*WHAT TO PRODUCE*
Please make an exact copy of the lines from the one holding "You are a GUI" through the end of the data, both ends included, with no pictures.

===== DATA SECTION =====

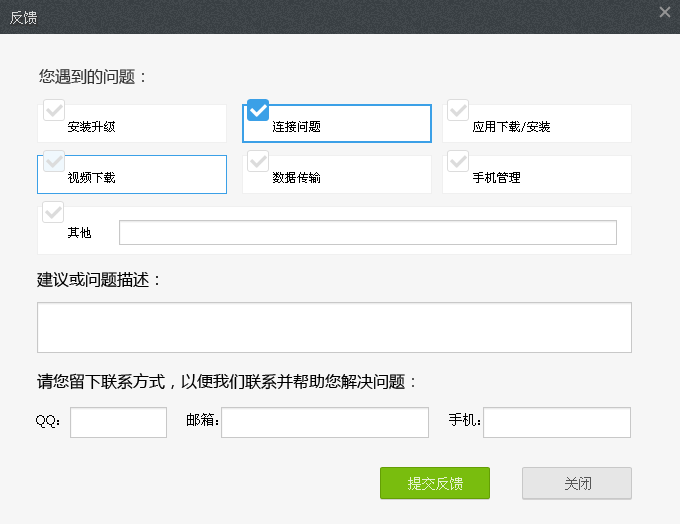Click the text field beside 其他
The height and width of the screenshot is (524, 680).
pyautogui.click(x=367, y=233)
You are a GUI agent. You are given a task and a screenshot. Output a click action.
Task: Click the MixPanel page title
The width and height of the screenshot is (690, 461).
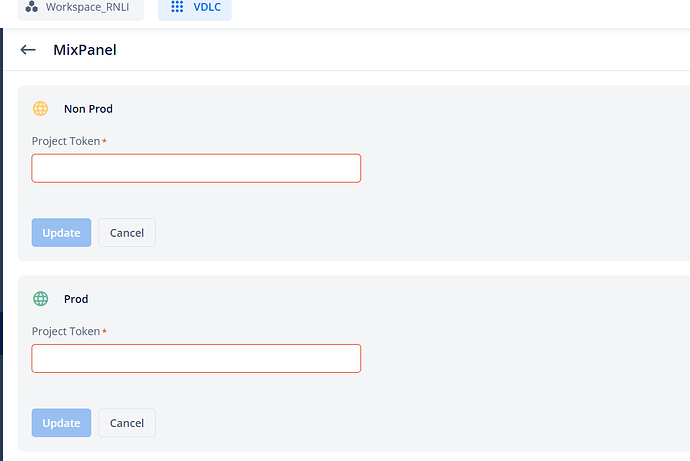tap(85, 50)
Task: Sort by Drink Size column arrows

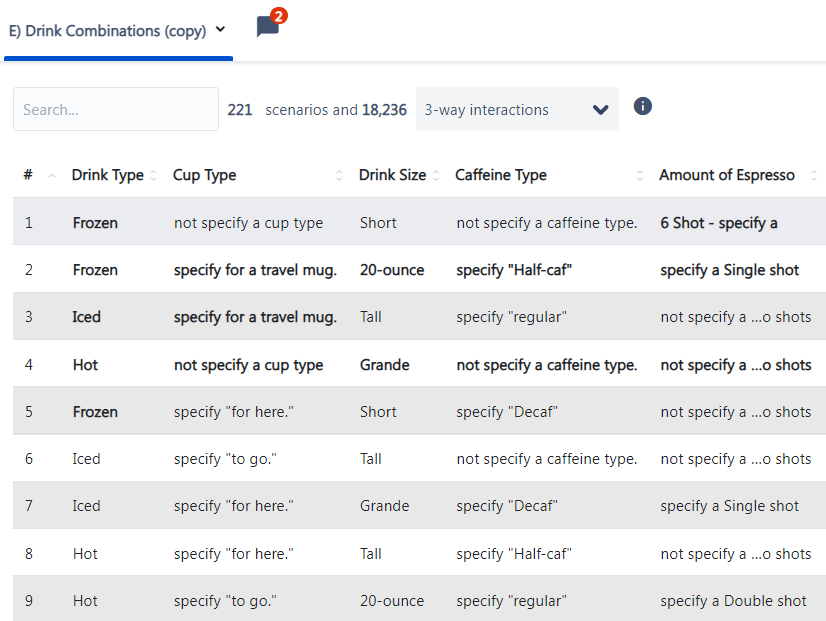Action: 436,175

=====

*EXERCISE ANSWER*
You are a GUI agent. You are given a task and a screenshot. Output a click action.
Task: Click the MixPanel page title
The width and height of the screenshot is (690, 461).
tap(85, 50)
Task: Sort by Drink Size column arrows

Action: 436,175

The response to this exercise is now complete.